Actualité
Liaison CDG Express: pour Vinci il n’y a « pas de date limite pour la décision » de sa réalisation
LeMoniteur.fr | 04/03/2010 | 18:57 | Transport et infrastructures
Vinci était le seul candidat en lice pour réaliser et exploiter cette liaison ferroviaire directe, d’une longueur totale de 32 kilomètres, entre la Gare de l’Est à Paris et l’aéroport Charles-de-Gaulle à Roissy (Val d’Oise). 7,2 millions de voyageurs par an sont attendus au début de l’exploitation et environ 10 millions à long terme (2030-2050).
Vinci avait remis en novembre dernier au ministère de l'Ecologie, son offre finale pour la réalisation et l'exploitation de cette liaison express Paris - Roissy. Le gouvernement devait établir un contrat de concession, qui, après le passage devant le Conseil d'Etat, devait être originellement signé au début 2010. Mais les discussions de Vinci avec les pouvoirs publics continuent en raison de la modification des paramètres économiques depuis la crise, notamment la baisse du nombre de passagers aériens.

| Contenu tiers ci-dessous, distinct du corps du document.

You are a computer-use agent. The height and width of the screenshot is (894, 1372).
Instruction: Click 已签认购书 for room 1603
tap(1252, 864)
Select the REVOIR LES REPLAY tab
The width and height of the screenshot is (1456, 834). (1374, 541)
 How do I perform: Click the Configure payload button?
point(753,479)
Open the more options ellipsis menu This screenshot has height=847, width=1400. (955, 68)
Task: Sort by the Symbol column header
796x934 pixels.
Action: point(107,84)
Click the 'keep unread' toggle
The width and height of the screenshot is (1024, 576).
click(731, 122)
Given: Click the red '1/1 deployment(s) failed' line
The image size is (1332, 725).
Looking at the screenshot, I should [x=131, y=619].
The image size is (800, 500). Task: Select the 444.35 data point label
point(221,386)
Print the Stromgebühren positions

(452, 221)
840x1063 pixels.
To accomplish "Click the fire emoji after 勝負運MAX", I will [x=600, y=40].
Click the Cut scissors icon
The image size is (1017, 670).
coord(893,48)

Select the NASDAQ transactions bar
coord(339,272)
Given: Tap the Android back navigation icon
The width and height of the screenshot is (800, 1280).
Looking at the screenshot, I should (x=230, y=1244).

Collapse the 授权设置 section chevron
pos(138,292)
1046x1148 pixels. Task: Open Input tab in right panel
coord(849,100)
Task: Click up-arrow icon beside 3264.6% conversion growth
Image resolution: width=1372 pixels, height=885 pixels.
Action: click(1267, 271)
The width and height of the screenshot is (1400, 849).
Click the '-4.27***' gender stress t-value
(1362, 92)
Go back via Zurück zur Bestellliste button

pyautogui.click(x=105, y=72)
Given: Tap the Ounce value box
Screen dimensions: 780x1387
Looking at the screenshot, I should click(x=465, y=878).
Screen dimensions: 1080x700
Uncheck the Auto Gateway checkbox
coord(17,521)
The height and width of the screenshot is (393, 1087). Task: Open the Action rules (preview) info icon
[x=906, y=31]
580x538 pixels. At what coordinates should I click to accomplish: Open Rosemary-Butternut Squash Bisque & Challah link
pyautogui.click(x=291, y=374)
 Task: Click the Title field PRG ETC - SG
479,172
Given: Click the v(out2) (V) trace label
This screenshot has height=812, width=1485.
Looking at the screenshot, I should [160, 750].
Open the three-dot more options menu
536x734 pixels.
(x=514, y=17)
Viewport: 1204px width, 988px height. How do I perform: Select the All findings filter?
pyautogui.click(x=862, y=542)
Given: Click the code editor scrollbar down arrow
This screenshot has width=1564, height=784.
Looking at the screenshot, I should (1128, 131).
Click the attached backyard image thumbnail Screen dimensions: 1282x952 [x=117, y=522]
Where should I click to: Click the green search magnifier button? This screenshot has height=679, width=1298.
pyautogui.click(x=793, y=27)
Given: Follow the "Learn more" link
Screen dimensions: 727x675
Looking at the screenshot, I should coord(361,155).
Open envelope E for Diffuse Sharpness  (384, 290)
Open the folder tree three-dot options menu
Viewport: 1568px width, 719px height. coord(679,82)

Xavier Huillard, directeur général du groupe a donc tenu à rassurer jeudi 4 mars : il n'existe "pas de date limite pour la décision" de la réalisation de la liaison CDG Express. "Il n'y a pas de date limite. Un point essentiel concerne les interventions qui vont être effectuées bientôt sous la piste 2 de l'aéroport CDG", a déclaré M. Huillard. Mais il a aussitôt ajouté : "Je ne vous dis pas que cette opération se fera", a ajouté M. Huillard.
Opération risquée ?
Vinci était le seul candidat en lice pour réaliser et exploiter cette liaison ferroviaire directe, d'une longueur totale de 32 kilomètres, entre la Gare de l'Est à Paris et l'aéroport Charles-de-Gaulle à Roissy (Val d'Oise).
7,2 millions de voyageurs par an sont attendus au début de l'exploitation et environ 10 millions à long terme (2030-2050). L'aéroport Charles de Gaulle est le deuxième aéroport européen en terme de de passagers.
De nombreux experts jugent cette réalisation risquée pour le concessionnaire, dans la mesure où elle doit se faire sans subvention publique, mais où les trains du CDG Express seront obligatoirement tirés par des locomotives SNCF.
Cette liaison doit être en outre en concurrence avec le RER B prochainement rénové et sans doute avec le métro régional voulu par Christian Blanc, le secrétaire d'Etat au Développement de la région capitale.
"Les projets du Grand Paris ne concurrencent pas directement cette ligne", a estimé M. Huillard.